Rutger van der Schrier, M.D.; Jack D. C. Dahan, B.Sc.; Martijn Boon, M.D., Ph.D.; Elise Sarton, M.D., Ph.D.; Monique van Velzen, Ph.D.; Marieke Niesters, M.D., Ph.D.; Albert Dahan, M.D., Ph.D.


Anesthesiology. 2022;136(4):618-632. 

In This Article

Miscellaneous Peptides

Neuropeptide FF is a mammalian amidated peptide with antiopioid analgesic activity.[46] Since it modifies opioid analgesia, Wojciechoski et al.[53] tested its effect on respiratory depression induced by endomorphin-1 in urethane-anesthetized rats. Before any opioid challenge, at a high intravenous dose, neuropeptide FF reduced minute ventilation. Lower doses were unable to systematically reduce the number and duration of endomorphin-1–induced apneas, possibly related to poor permeability across the blood–brain barrier. In contrast, intracerebroventricular administration caused a dose-dependent reduction of apneic events, an effect that was blocked by the neuropeptide FF antagonist RF9. The mechanisms of these effects on opioid-induced respiratory depression remain unknown, but are possibly related to reversal of vagal-mediated opioid-induced apneas via neuropeptide FF receptor activation in the nucleus tractus solitarius.

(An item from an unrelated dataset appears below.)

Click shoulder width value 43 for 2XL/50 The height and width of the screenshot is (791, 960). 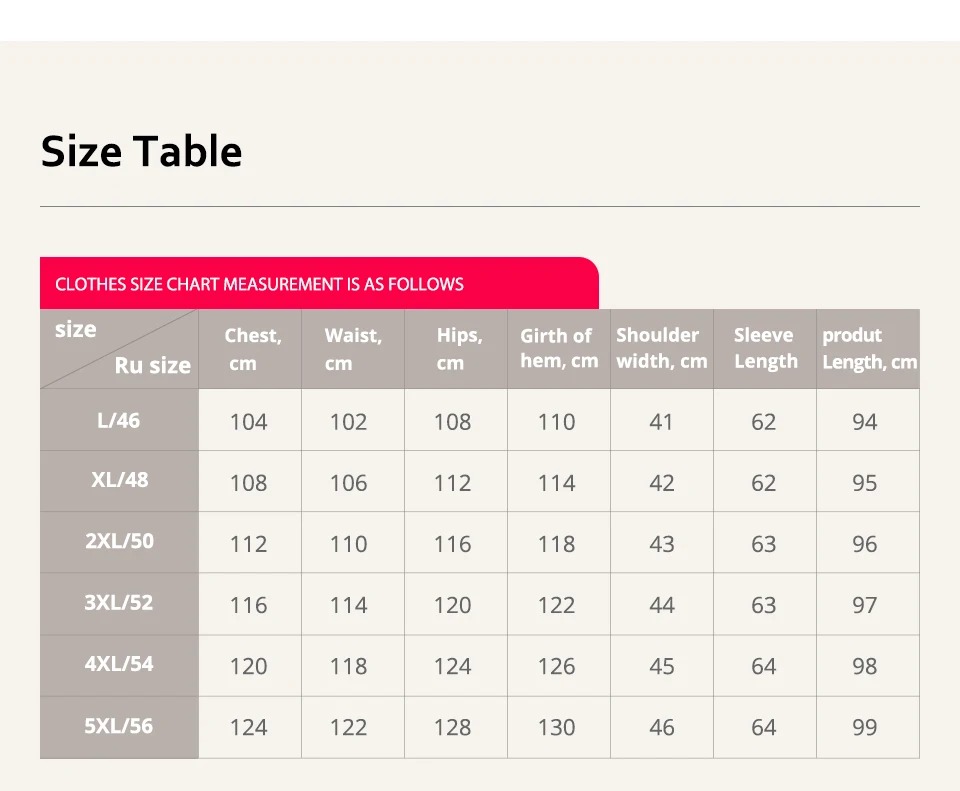662,544
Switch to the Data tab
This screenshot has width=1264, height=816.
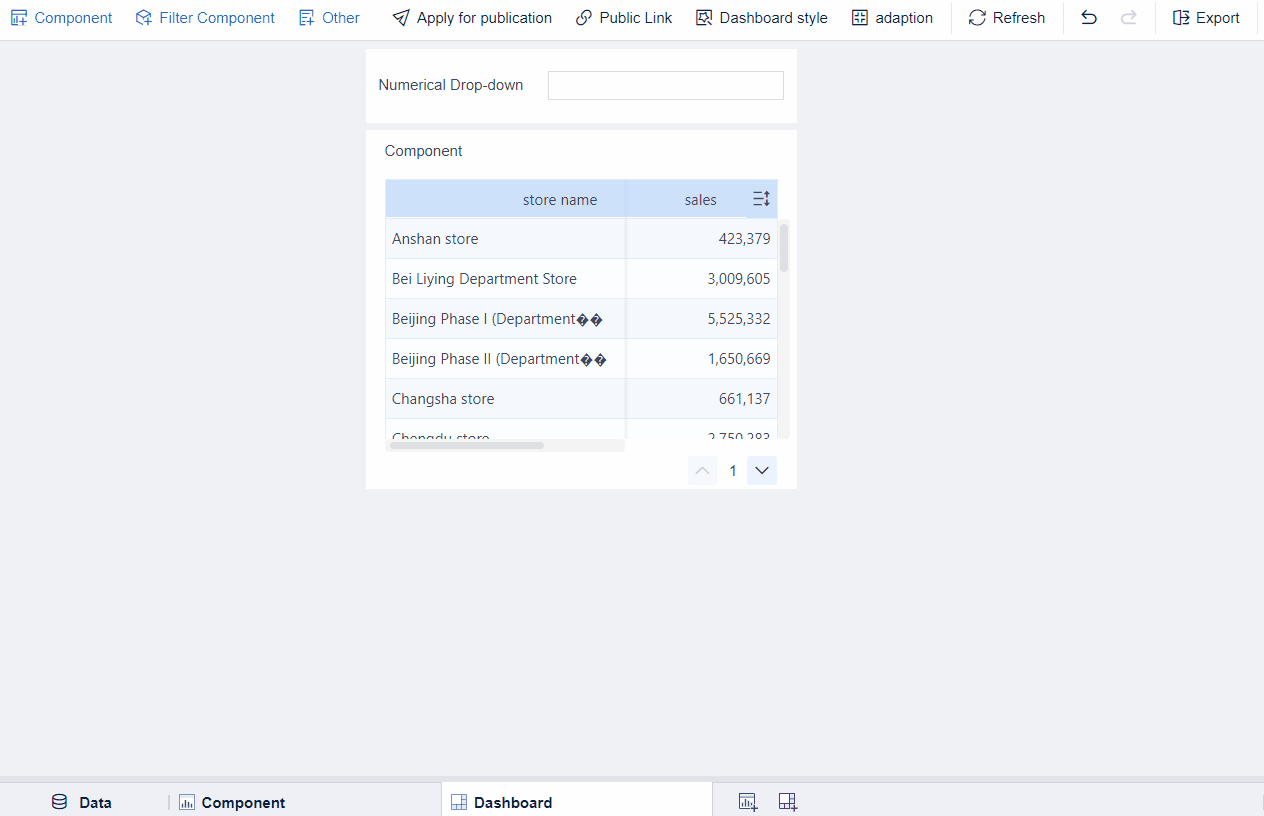pyautogui.click(x=82, y=802)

Another approach to influence opioid-induced respiratory depression has been to focus on peptides that directly interact with the signaling pathway(s) of the opioid receptor. Liang et al.[54] show that intracerebroventricular pretreatment with protein kinase A inhibitor H89 slowly reversed fentanyl-induced respiratory depression by increasing respiratory rate. Similarly, G-protein gated inwardly rectifying potassium channel blocker Tertiapin-Q dose-dependently reversed fentanyl effects through increasing respiratory rate but without affecting minute ventilation.[54] Somewhat surprisingly, phosphodiesterase-4 inhibitor rolipram and cAMP analogs were ineffective in this model.[54] These data suggest that H89 interacts with the ventilatory control system in a cAMP-independent fashion.

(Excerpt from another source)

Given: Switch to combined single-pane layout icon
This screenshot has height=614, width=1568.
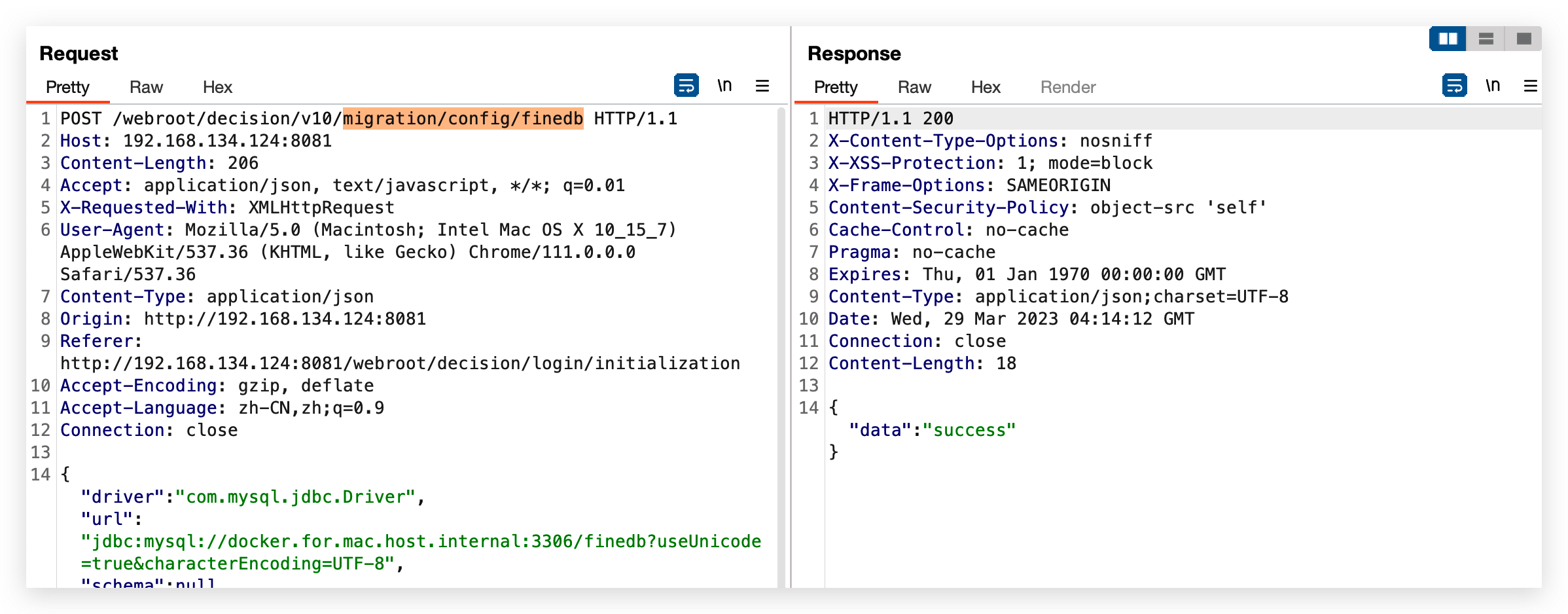Looking at the screenshot, I should (1524, 39).
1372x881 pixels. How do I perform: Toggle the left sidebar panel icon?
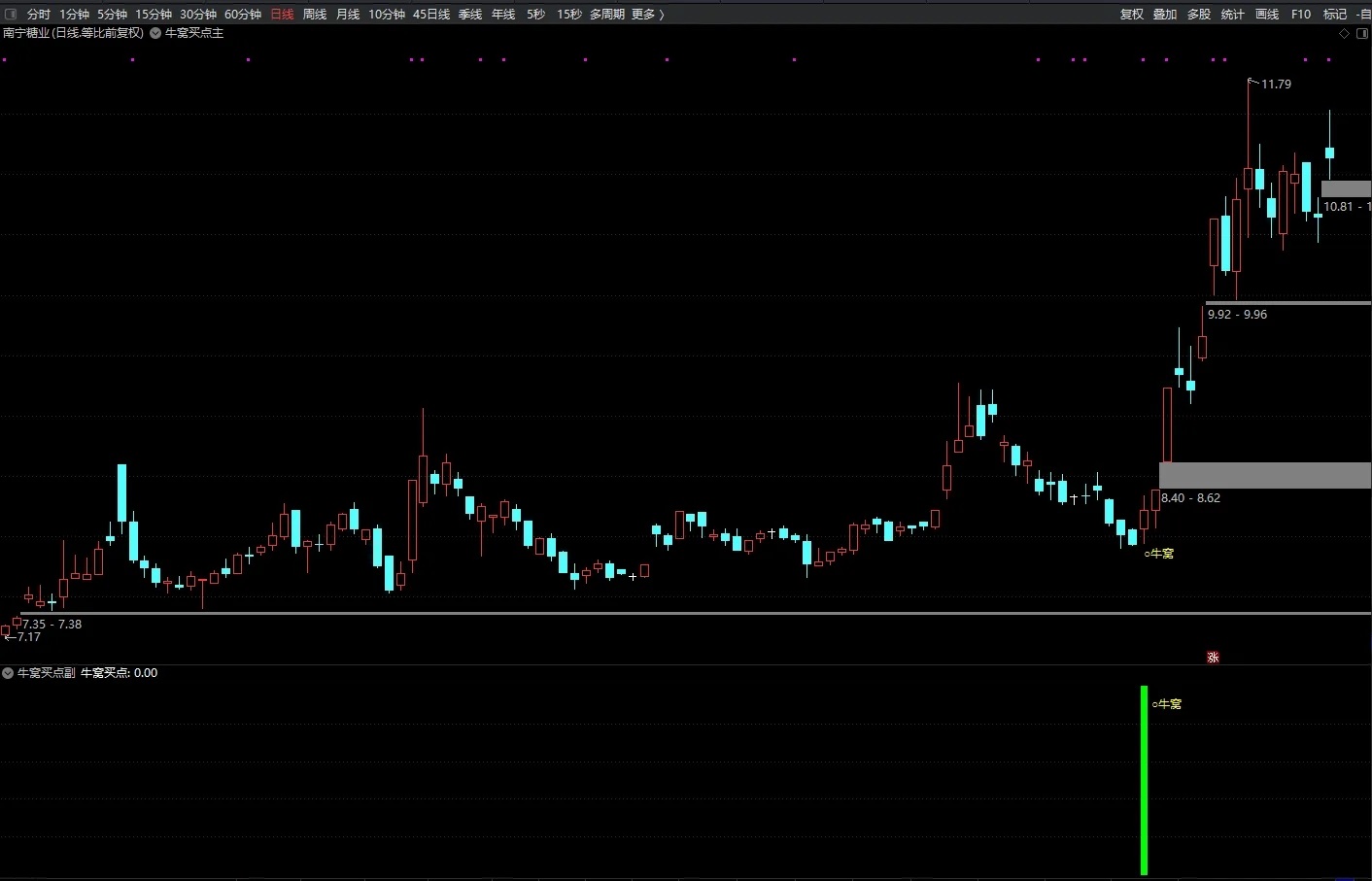click(x=11, y=14)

These observations that various peptides, including, for example, the endogenous dipeptide glycyl-L-glutamine,[55] may counter opioid-induced respiratory depression increase our knowledge on the mechanisms of opioid-induced respiratory depression. The viability of such targets in the reversal and prevention of a lethal opioid overdose is still far off, but merits further study.